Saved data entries
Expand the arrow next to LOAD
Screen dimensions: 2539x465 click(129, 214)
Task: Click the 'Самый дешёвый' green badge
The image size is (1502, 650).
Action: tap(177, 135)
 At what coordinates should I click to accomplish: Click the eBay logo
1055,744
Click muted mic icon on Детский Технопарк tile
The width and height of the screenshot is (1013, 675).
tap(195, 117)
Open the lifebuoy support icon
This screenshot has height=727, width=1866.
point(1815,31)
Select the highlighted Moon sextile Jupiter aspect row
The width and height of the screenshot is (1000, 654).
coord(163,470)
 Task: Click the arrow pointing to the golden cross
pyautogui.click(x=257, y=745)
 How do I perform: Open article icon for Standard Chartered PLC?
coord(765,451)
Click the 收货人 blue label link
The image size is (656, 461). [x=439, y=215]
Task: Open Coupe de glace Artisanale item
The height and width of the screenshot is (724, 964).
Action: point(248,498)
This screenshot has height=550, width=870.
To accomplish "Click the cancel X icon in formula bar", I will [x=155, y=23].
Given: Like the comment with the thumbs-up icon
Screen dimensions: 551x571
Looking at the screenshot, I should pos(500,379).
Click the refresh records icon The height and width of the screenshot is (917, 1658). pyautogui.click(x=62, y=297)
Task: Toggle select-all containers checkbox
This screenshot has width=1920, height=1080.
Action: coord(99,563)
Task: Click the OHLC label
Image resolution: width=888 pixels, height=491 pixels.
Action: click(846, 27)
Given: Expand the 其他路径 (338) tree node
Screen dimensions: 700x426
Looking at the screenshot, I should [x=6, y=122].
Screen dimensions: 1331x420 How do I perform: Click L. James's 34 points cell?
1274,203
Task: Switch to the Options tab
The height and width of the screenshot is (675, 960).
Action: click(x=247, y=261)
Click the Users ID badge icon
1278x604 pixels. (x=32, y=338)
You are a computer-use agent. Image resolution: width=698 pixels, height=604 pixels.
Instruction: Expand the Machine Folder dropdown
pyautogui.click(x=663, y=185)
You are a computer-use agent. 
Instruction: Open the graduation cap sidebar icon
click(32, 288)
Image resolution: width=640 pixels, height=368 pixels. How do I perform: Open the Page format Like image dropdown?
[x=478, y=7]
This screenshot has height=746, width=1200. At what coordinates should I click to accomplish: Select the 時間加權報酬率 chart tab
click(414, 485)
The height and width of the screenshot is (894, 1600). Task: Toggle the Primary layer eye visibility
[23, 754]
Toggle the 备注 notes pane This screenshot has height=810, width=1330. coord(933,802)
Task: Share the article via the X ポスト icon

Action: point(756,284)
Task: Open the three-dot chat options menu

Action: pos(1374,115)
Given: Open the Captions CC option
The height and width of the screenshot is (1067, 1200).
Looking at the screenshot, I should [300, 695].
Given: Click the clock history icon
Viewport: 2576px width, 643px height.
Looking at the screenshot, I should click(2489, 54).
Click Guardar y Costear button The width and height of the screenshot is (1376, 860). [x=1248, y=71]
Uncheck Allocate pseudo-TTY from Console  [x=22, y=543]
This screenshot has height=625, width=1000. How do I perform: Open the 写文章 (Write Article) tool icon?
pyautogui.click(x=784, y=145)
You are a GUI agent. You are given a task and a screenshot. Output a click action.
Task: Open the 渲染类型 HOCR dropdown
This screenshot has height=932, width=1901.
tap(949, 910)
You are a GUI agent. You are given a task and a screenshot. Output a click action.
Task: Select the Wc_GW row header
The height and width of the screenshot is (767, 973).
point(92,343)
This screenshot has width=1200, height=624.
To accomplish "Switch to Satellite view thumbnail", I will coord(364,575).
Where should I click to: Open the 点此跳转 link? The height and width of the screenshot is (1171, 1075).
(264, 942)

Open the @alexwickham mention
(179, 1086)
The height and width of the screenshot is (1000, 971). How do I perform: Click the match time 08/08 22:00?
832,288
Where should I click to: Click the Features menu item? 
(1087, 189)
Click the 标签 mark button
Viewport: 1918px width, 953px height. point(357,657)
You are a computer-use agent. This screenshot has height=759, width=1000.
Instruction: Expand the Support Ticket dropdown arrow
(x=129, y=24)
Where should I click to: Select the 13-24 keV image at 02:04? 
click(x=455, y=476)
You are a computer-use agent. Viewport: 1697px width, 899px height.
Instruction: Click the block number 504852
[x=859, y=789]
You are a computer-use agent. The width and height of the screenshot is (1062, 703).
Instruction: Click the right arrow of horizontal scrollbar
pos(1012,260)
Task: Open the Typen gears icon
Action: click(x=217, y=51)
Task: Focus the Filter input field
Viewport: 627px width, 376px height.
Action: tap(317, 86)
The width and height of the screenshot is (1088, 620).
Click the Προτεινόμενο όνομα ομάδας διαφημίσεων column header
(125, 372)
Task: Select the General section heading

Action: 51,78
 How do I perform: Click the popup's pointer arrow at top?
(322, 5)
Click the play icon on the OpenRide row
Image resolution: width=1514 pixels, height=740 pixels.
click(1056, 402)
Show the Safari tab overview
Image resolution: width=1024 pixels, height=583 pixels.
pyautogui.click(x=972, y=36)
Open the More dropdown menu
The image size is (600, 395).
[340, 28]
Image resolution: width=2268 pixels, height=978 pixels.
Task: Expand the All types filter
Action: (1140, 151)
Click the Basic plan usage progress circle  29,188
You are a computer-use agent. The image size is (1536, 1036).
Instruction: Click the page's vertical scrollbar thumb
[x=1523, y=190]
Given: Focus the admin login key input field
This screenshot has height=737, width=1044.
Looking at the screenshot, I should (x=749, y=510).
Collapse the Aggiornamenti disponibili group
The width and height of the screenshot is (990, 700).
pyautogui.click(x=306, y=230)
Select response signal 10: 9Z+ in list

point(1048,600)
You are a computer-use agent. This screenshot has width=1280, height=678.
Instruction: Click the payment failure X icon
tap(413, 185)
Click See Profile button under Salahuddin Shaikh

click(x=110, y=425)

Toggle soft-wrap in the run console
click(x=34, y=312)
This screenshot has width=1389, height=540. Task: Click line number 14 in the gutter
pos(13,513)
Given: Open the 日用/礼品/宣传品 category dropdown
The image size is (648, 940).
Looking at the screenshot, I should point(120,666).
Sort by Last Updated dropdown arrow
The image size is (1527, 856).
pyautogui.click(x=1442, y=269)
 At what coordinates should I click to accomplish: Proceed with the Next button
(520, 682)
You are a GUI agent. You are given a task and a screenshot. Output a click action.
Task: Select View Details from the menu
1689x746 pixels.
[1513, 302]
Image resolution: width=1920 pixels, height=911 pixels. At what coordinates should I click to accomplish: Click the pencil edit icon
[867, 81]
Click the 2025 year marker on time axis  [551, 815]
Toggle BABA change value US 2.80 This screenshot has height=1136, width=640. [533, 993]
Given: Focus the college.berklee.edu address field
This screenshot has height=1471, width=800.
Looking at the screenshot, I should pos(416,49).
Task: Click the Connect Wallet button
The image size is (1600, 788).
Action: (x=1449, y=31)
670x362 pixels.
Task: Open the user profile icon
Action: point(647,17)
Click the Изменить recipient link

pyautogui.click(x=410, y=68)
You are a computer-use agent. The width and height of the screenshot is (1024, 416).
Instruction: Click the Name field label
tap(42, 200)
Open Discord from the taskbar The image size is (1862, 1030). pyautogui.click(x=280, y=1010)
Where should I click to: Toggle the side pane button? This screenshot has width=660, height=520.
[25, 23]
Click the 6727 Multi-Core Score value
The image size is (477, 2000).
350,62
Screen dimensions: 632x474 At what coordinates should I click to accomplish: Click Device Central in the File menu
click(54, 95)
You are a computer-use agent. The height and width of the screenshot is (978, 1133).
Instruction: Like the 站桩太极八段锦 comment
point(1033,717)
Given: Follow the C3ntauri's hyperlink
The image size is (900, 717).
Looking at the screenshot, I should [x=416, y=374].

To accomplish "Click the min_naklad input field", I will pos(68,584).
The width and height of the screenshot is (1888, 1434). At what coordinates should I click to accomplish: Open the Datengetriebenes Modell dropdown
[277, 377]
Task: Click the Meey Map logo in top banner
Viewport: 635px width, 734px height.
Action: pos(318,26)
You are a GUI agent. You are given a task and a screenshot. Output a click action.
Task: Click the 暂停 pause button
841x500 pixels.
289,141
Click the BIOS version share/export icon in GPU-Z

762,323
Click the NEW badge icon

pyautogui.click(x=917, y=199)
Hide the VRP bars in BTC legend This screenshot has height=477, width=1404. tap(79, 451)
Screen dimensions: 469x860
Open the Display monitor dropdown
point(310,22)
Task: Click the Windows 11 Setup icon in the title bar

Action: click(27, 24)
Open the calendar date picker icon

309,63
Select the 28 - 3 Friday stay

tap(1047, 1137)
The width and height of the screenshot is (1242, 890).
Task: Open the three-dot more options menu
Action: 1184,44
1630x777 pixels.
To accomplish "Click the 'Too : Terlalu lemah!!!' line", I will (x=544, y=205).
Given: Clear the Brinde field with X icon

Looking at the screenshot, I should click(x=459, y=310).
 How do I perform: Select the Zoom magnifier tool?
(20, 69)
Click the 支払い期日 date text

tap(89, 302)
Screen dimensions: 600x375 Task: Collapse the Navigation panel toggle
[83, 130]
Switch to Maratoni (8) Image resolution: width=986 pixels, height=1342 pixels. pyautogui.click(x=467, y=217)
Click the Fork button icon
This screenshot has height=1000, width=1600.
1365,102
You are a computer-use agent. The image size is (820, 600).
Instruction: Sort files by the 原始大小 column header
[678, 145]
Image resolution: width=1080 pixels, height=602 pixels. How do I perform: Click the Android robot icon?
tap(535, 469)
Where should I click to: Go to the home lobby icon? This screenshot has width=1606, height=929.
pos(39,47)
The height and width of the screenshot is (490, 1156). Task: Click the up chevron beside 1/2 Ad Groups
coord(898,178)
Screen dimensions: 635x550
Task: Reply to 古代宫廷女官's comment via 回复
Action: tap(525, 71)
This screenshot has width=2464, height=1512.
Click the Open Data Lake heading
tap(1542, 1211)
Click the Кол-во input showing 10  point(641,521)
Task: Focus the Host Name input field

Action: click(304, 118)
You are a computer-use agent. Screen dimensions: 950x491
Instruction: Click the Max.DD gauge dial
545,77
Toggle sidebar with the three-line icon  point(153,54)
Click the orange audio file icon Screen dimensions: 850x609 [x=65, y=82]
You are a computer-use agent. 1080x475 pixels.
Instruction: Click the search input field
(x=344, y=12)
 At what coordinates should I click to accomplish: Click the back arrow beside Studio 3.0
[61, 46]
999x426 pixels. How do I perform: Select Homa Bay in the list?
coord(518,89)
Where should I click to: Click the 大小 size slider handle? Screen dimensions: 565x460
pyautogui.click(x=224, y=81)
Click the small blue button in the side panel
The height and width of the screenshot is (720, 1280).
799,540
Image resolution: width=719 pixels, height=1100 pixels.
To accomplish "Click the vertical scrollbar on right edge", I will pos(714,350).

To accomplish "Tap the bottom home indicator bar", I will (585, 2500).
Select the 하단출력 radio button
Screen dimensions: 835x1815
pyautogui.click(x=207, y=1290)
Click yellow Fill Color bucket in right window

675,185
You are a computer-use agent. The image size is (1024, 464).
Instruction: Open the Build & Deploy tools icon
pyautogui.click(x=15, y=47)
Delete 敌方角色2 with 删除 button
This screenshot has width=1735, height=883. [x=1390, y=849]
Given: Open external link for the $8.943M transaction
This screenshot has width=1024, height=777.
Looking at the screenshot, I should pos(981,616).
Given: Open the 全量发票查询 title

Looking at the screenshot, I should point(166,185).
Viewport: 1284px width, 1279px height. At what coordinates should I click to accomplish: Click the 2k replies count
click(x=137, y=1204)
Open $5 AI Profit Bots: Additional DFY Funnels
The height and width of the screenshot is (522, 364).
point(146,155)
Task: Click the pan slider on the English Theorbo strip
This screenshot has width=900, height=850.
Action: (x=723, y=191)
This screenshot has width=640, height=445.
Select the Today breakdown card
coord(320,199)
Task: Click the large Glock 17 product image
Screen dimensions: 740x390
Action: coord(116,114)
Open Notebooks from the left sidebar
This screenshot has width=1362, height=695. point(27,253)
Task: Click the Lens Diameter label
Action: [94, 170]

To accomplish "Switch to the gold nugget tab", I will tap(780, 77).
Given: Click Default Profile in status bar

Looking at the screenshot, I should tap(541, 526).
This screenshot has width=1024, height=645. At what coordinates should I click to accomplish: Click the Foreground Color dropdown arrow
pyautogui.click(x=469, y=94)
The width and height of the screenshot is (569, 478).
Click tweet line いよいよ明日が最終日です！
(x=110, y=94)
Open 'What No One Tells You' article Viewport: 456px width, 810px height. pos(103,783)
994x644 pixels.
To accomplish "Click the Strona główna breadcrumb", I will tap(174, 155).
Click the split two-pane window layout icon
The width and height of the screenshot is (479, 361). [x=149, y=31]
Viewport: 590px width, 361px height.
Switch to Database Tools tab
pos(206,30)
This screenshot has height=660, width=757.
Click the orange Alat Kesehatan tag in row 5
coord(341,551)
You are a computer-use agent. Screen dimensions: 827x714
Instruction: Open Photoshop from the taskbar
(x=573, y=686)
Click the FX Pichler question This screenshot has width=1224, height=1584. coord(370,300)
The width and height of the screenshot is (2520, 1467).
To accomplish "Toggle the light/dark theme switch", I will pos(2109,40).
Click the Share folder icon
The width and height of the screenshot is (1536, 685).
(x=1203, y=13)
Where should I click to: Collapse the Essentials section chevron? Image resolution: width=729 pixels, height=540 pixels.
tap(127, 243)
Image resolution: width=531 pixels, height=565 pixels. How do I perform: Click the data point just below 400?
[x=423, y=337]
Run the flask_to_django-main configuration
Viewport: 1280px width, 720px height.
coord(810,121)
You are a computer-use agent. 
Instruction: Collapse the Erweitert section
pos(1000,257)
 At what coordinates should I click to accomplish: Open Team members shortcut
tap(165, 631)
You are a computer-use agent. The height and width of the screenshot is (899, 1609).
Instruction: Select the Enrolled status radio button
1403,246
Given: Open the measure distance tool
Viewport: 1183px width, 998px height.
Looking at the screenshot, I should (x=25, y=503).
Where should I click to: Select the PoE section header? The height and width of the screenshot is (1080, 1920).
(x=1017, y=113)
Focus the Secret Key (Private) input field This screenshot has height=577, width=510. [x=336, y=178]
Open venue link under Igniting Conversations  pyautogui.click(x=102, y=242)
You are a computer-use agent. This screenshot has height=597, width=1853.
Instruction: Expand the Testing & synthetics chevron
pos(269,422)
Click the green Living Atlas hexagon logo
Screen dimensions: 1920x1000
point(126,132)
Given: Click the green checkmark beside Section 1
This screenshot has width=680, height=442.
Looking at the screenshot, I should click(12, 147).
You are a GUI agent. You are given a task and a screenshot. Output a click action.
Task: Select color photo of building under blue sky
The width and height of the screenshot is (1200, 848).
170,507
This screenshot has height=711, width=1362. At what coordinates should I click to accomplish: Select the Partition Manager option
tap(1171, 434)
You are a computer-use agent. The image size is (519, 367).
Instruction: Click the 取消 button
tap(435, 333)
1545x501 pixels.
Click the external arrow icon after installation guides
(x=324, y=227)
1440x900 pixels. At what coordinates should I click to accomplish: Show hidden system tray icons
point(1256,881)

#### Exercise requirements
Given the data above, transcribe exactly the lines from the one containing "Image resolution: width=1920" down to the one containing "Task: Click the Connect Wallet button", and no others.

#### Answer to this exercise
Image resolution: width=1920 pixels, height=911 pixels. At what coordinates should I click to accomplish: Click the pencil edit icon
[867, 81]
Click the 2025 year marker on time axis  [551, 815]
Toggle BABA change value US 2.80 This screenshot has height=1136, width=640. [533, 993]
Given: Focus the college.berklee.edu address field
This screenshot has height=1471, width=800.
Looking at the screenshot, I should pos(416,49).
Task: Click the Connect Wallet button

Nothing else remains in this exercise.